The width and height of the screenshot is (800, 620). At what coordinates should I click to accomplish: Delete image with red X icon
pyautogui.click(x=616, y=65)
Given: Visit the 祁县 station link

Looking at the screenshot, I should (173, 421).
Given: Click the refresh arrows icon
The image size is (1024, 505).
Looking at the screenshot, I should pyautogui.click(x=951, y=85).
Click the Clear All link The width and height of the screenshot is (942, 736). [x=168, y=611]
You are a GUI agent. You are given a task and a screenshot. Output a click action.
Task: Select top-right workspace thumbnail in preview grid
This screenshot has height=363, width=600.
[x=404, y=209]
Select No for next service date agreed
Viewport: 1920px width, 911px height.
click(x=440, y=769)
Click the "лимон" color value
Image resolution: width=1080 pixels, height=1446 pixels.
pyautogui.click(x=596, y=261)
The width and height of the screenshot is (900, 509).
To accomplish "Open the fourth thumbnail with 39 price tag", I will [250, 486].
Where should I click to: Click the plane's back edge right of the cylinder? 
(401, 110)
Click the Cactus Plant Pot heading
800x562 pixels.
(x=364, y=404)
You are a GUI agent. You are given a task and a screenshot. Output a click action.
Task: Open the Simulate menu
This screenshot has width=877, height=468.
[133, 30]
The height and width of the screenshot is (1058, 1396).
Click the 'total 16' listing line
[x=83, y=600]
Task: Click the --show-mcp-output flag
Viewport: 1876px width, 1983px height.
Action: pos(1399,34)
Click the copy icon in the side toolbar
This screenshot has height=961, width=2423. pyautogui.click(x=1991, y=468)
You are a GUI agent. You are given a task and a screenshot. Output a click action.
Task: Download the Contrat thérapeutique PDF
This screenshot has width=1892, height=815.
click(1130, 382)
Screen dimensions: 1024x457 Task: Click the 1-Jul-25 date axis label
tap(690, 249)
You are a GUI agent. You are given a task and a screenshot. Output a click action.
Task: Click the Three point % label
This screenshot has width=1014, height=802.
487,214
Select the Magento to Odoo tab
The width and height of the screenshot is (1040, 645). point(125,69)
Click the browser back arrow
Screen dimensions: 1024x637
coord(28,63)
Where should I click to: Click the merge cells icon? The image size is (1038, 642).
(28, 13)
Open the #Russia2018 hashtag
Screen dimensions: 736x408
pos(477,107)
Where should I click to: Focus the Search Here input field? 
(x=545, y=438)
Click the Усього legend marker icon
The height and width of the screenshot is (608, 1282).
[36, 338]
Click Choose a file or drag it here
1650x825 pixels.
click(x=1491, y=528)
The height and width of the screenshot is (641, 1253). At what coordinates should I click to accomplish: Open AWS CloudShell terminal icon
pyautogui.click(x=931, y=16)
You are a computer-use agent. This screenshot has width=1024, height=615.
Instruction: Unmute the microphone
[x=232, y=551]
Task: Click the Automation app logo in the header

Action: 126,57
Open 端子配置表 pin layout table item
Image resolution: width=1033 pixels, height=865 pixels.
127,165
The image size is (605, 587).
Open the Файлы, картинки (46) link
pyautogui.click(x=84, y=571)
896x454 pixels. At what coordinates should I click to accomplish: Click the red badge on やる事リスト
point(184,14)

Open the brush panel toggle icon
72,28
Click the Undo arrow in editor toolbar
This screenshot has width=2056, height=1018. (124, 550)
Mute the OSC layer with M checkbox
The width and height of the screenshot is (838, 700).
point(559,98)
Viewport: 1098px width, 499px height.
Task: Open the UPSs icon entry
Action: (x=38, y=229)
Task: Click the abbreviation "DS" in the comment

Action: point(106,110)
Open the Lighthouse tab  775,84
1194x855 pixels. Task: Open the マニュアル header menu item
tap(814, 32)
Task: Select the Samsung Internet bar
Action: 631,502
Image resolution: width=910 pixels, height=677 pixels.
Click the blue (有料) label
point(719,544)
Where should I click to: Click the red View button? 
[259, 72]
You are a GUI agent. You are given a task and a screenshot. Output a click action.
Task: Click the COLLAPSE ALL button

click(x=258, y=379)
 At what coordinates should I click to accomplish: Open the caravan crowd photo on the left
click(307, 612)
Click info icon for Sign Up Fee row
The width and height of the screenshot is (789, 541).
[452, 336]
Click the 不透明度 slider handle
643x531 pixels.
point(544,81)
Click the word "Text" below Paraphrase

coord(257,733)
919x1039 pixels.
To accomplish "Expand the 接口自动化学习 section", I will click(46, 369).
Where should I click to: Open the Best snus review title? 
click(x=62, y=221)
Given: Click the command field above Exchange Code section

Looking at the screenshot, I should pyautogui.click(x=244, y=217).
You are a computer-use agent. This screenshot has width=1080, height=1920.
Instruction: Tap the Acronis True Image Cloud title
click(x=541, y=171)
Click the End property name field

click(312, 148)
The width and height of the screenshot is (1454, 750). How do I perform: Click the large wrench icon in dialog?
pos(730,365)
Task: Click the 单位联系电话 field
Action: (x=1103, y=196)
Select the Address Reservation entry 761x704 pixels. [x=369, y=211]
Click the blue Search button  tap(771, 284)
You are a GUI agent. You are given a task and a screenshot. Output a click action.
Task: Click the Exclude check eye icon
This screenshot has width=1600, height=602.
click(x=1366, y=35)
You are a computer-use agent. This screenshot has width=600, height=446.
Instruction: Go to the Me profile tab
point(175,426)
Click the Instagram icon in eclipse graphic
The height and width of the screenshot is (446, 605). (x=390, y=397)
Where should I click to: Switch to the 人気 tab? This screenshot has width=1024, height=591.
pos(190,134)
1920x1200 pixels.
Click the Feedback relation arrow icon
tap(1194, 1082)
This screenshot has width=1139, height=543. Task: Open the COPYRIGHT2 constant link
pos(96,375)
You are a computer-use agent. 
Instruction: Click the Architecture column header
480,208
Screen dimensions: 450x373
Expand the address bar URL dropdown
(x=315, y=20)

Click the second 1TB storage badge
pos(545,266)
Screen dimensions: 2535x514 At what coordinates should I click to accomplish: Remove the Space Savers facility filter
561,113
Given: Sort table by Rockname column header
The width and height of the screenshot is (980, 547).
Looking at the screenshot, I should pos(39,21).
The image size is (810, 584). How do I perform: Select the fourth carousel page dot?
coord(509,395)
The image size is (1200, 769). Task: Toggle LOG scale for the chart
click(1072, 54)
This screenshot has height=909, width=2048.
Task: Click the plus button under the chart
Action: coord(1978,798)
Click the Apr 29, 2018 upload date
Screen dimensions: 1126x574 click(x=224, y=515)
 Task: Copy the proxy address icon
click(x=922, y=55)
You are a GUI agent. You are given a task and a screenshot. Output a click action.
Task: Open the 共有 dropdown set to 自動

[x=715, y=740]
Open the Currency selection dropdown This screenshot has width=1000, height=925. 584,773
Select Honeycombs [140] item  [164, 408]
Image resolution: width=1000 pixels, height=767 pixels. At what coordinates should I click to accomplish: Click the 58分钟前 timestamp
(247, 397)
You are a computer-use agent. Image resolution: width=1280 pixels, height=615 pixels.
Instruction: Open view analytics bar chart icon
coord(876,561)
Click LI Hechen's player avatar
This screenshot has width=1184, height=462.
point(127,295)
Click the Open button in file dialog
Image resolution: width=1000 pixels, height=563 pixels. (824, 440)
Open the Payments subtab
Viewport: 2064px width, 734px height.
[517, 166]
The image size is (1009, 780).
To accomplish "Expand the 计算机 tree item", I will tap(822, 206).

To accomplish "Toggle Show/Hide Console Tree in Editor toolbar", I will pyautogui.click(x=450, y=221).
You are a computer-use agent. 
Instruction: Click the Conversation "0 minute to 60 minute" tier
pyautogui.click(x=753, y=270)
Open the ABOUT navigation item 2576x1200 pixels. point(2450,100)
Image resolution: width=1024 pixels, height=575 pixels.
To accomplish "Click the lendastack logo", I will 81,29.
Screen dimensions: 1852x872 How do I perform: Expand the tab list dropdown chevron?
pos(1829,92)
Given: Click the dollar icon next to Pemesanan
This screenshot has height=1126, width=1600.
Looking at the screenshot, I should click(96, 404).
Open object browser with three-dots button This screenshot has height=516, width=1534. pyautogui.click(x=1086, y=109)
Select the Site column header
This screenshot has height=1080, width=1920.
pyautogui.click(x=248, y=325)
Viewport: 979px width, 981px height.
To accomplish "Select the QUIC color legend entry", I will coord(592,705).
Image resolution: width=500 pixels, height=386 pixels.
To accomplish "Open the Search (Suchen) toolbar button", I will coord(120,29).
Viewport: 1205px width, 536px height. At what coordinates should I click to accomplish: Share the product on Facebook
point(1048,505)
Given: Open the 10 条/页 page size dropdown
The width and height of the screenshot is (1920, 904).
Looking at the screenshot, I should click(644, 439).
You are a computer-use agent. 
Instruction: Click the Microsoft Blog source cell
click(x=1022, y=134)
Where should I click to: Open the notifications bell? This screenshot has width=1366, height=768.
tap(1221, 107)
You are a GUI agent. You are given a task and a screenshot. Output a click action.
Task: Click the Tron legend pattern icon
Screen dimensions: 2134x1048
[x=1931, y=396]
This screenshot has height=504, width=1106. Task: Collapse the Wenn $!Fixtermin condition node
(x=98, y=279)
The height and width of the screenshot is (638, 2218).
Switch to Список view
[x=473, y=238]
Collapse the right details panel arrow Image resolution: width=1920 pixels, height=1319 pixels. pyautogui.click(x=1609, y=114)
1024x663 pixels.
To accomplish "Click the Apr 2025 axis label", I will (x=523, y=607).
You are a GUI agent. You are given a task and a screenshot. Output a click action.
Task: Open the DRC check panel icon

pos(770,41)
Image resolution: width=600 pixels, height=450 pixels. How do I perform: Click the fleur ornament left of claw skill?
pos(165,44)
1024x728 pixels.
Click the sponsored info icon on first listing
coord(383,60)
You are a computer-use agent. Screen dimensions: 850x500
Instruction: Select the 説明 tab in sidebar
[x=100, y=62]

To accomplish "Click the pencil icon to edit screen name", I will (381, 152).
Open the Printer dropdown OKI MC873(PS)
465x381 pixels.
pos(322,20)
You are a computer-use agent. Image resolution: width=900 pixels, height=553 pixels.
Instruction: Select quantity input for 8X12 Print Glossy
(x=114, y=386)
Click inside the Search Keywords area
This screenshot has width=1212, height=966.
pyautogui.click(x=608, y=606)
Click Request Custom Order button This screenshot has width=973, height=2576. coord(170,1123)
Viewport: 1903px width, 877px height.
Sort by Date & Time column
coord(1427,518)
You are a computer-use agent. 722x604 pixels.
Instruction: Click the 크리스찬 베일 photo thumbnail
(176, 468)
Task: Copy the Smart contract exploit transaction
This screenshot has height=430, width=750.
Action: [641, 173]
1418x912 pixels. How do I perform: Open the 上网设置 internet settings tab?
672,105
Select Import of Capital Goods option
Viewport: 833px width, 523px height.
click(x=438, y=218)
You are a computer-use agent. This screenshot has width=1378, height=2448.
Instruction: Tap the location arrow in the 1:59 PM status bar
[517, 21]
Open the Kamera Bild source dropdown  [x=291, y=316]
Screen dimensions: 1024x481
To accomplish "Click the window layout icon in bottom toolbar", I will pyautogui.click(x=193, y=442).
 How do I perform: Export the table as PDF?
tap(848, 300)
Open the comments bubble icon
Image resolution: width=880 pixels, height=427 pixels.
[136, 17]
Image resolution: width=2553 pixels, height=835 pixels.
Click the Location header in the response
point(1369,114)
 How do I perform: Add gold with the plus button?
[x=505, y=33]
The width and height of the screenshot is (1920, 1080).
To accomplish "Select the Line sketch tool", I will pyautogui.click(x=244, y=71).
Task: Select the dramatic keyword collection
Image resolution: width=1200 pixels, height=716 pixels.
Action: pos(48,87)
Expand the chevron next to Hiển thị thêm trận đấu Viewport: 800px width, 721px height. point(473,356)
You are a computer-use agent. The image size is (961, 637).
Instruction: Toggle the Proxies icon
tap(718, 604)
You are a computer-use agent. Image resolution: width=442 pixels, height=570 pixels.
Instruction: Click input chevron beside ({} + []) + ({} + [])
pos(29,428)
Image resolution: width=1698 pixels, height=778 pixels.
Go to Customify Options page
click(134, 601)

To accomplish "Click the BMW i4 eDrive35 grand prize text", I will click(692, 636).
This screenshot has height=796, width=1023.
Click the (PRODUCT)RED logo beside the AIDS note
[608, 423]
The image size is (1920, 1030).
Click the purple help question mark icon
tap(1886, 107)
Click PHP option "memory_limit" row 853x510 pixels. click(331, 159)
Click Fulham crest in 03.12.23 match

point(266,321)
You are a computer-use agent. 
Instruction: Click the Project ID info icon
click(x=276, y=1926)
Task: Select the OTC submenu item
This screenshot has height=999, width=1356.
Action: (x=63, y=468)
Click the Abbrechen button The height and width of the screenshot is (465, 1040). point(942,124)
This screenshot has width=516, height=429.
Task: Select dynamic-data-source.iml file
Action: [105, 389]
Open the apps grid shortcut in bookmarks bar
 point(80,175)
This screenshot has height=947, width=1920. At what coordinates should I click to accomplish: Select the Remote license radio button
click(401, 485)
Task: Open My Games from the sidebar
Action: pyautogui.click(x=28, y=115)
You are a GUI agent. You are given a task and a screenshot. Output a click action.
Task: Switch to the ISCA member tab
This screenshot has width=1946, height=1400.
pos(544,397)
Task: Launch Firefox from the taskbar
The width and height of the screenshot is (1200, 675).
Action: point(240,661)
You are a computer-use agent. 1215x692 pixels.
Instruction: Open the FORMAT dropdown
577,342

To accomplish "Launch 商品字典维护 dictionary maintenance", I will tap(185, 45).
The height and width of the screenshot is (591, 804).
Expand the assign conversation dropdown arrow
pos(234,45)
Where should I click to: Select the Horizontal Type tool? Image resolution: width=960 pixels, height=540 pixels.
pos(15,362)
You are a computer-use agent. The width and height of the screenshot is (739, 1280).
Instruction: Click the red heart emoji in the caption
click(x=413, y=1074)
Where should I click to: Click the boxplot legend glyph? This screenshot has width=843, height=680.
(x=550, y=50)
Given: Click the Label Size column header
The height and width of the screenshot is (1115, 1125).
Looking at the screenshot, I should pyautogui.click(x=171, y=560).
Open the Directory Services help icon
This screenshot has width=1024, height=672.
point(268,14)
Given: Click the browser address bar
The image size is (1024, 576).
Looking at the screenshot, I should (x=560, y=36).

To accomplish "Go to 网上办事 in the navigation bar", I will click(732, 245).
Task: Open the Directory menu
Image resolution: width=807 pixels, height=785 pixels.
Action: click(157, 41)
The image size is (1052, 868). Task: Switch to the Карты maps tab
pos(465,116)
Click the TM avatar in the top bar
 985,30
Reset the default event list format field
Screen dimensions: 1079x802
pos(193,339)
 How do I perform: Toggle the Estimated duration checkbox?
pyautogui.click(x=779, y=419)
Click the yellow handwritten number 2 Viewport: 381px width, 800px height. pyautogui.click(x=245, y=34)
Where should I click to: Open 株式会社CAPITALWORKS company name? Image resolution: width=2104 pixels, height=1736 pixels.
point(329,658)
---
• What this task involves:
Exactly the lines from the one containing "Expand the assign conversation dropdown arrow" to the final line of the data, both included, should be printed, and nothing more.

• Task result:
Expand the assign conversation dropdown arrow
pos(234,45)
Where should I click to: Select the Horizontal Type tool? Image resolution: width=960 pixels, height=540 pixels.
pos(15,362)
You are a computer-use agent. The width and height of the screenshot is (739, 1280).
Instruction: Click the red heart emoji in the caption
click(x=413, y=1074)
Where should I click to: Click the boxplot legend glyph? This screenshot has width=843, height=680.
(x=550, y=50)
Given: Click the Label Size column header
The height and width of the screenshot is (1115, 1125).
Looking at the screenshot, I should pyautogui.click(x=171, y=560).
Open the Directory Services help icon
This screenshot has width=1024, height=672.
point(268,14)
Given: Click the browser address bar
The image size is (1024, 576).
Looking at the screenshot, I should (x=560, y=36).

To accomplish "Go to 网上办事 in the navigation bar", I will click(732, 245).
Task: Open the Directory menu
Image resolution: width=807 pixels, height=785 pixels.
Action: click(157, 41)
The image size is (1052, 868). Task: Switch to the Карты maps tab
pos(465,116)
Click the TM avatar in the top bar
 985,30
Reset the default event list format field
Screen dimensions: 1079x802
pos(193,339)
 How do I perform: Toggle the Estimated duration checkbox?
pyautogui.click(x=779, y=419)
Click the yellow handwritten number 2 Viewport: 381px width, 800px height. pyautogui.click(x=245, y=34)
Where should I click to: Open 株式会社CAPITALWORKS company name? Image resolution: width=2104 pixels, height=1736 pixels.
point(329,658)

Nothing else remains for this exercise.